Fisheries scientists say Canada has been expanding its Arctic fishery without understanding very much about it.
And that ignorance could threaten the future of the $65-million turbot fishery off Baffin Island, one of the few bright spots in the Nunavut economy.
"There's just too much guesswork," said George Rose of Newfoundland's Memorial University, whose co-authored work released last week in Iqaluit was contracted by one of Nunavut's fishing corporations and an environmental group.
"We don't have a good way to age the fish. We don't know when they're maturing. We don't know much about their reproduction and even their growth rates. These are kind of fundamentals of fishery science."
Using industry and government records from 2006 to 2011, Rose concluded that some fisheries vessels are already harvesting too many small fish in violation of federal guidelines.
Those guidelines stipulate not more than 15 per cent of the turbot catch should be smaller than 45 centimetres.

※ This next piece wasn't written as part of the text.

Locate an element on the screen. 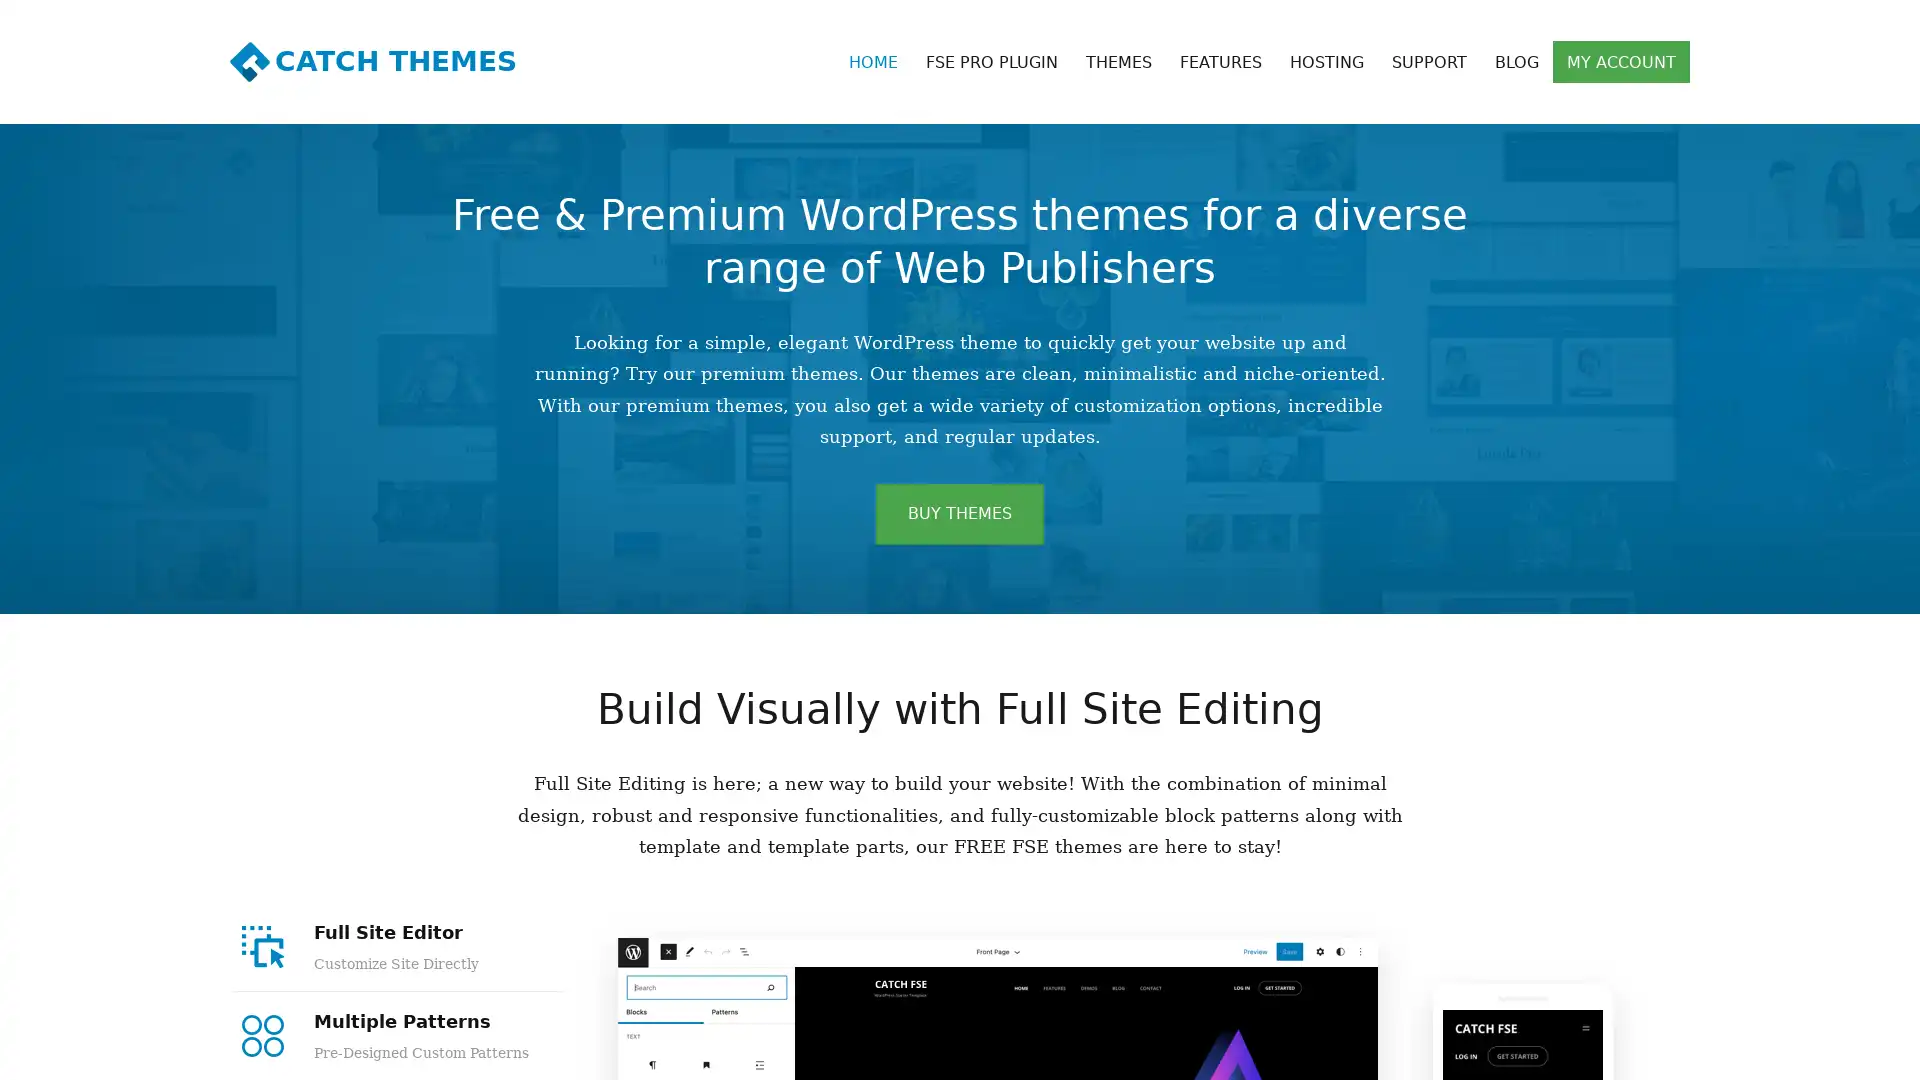 The height and width of the screenshot is (1080, 1920). Got it! is located at coordinates (1861, 1054).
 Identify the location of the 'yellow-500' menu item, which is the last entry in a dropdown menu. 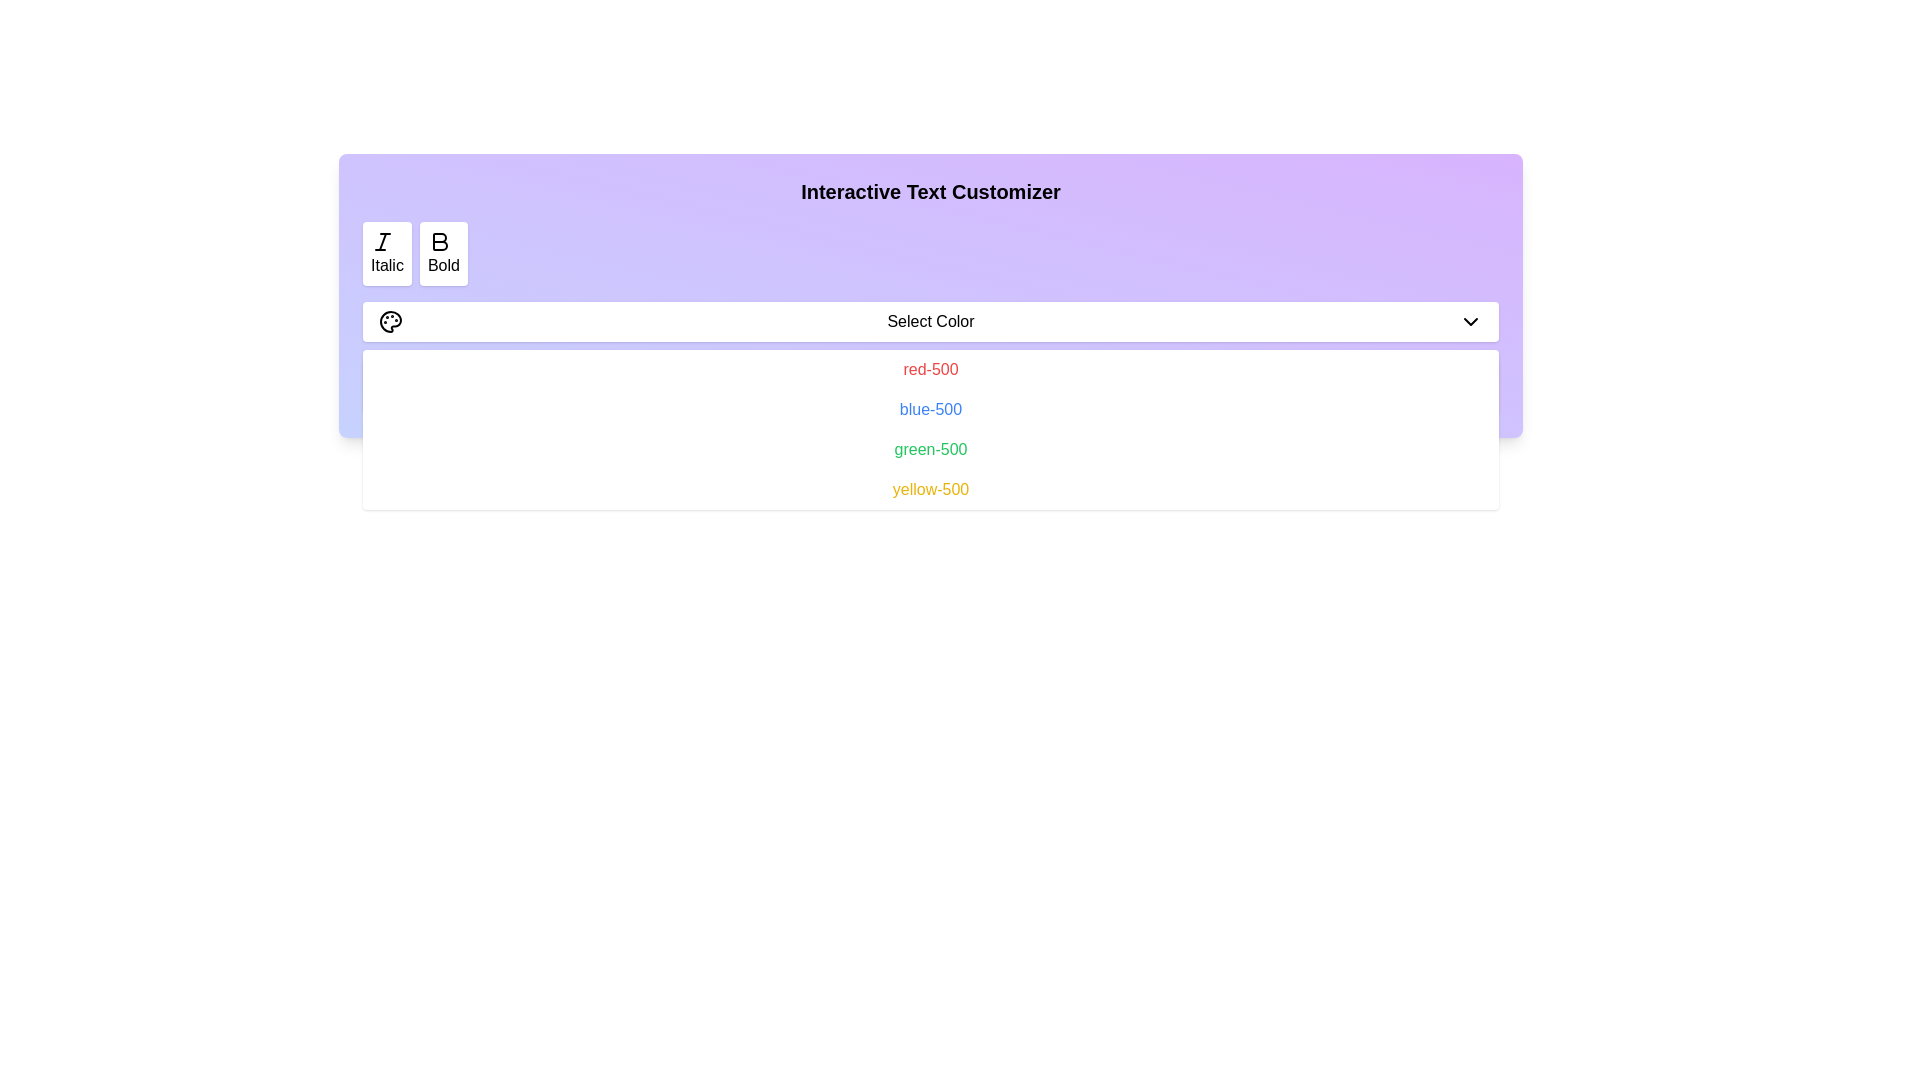
(930, 489).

In 2011, more than a third of the haul from trawlers in the northern part of Davis Strait didn't pass that test. Trawlers in the southern end exceeded the level in every year except 2011.
The catch from gill-net vessels were well under the guideline.
"You catch too many small fish and you're going to deplete the stock," said Rose. "What you're doing is robbing future growth in the stock so you won't be able to sustain a fishery at the level that is optimum.
"You're going to decrease the long-term yield by doing that.
"It's not to say we shouldn't have trawlers in the fishery. It's really just to say (that) if there is a small-fish protocol, it should be enforced."
A spokesman from the Department of Fisheries and Oceans wasn't available.
Fishing has become one of Nunavut's success stories. An industry worth about $35 million in 2006 brought in about $65 million worth of fish in 2011.
The total allowable catch has also been increasing. In 2010, the limit in the southern Davis Strait was raised 27 per cent to 7,000 tonnes.
New vessels have entered the industry. Niqitaq Fisheries sent out a newly refurbished vessel in 2011, partially funded by almost $1 million in territorial and federal money. Other ships have been refurbished and expanded.
There are now four companies involved in the turbot fishery off Baffin Island — all Inuit-owned.
But it's all happening without the kind of information needed to tell whether the fishery is sustainable, Rose said.
"It just cries out for more research."
Nunavut also has an emerging shrimp fishery, as well as a small commercial harvest of Arctic char.